◆ EXERCISE BRIEF
Nothing in the data should be altered when it is repeated in full.

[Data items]
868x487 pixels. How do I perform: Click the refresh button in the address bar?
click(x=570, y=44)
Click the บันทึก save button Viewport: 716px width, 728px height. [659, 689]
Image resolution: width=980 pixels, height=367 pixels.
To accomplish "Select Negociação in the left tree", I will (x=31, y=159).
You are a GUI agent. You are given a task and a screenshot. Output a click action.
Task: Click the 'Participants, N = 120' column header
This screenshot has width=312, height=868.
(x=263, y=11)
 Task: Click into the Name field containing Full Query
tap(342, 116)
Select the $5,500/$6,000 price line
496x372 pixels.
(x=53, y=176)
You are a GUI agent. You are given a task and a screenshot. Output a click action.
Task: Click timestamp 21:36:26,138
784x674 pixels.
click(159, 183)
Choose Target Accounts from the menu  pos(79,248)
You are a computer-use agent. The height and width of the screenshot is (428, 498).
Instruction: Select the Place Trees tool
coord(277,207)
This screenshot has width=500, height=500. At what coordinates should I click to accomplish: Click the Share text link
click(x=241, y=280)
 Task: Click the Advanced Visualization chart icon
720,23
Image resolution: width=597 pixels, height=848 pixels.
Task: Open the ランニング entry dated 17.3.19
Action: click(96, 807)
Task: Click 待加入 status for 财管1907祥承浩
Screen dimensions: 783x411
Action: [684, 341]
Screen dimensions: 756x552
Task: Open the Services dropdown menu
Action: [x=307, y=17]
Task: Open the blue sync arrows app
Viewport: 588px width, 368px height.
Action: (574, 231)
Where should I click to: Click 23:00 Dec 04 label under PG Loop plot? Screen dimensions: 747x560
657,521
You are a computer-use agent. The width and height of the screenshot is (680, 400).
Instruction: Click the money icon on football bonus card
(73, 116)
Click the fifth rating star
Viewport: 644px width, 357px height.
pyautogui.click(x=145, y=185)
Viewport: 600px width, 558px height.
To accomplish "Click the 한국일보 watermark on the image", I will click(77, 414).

◆ EXPECTED ANSWER
868x487 pixels. How do I perform: Click the refresh button in the address bar?
click(x=570, y=44)
Click the บันทึก save button Viewport: 716px width, 728px height. [659, 689]
Image resolution: width=980 pixels, height=367 pixels.
To accomplish "Select Negociação in the left tree", I will (x=31, y=159).
You are a GUI agent. You are given a task and a screenshot. Output a click action.
Task: Click the 'Participants, N = 120' column header
This screenshot has width=312, height=868.
(x=263, y=11)
 Task: Click into the Name field containing Full Query
tap(342, 116)
Select the $5,500/$6,000 price line
496x372 pixels.
(x=53, y=176)
You are a GUI agent. You are given a task and a screenshot. Output a click action.
Task: Click timestamp 21:36:26,138
784x674 pixels.
click(159, 183)
Choose Target Accounts from the menu  pos(79,248)
You are a computer-use agent. The height and width of the screenshot is (428, 498).
Instruction: Select the Place Trees tool
coord(277,207)
This screenshot has width=500, height=500. At what coordinates should I click to accomplish: Click the Share text link
click(x=241, y=280)
 Task: Click the Advanced Visualization chart icon
720,23
Image resolution: width=597 pixels, height=848 pixels.
Task: Open the ランニング entry dated 17.3.19
Action: click(96, 807)
Task: Click 待加入 status for 财管1907祥承浩
Screen dimensions: 783x411
Action: [684, 341]
Screen dimensions: 756x552
Task: Open the Services dropdown menu
Action: [x=307, y=17]
Task: Open the blue sync arrows app
Viewport: 588px width, 368px height.
Action: (574, 231)
Where should I click to: Click 23:00 Dec 04 label under PG Loop plot? Screen dimensions: 747x560
657,521
You are a computer-use agent. The width and height of the screenshot is (680, 400).
Instruction: Click the money icon on football bonus card
(73, 116)
Click the fifth rating star
Viewport: 644px width, 357px height.
pyautogui.click(x=145, y=185)
Viewport: 600px width, 558px height.
To accomplish "Click the 한국일보 watermark on the image", I will click(77, 414).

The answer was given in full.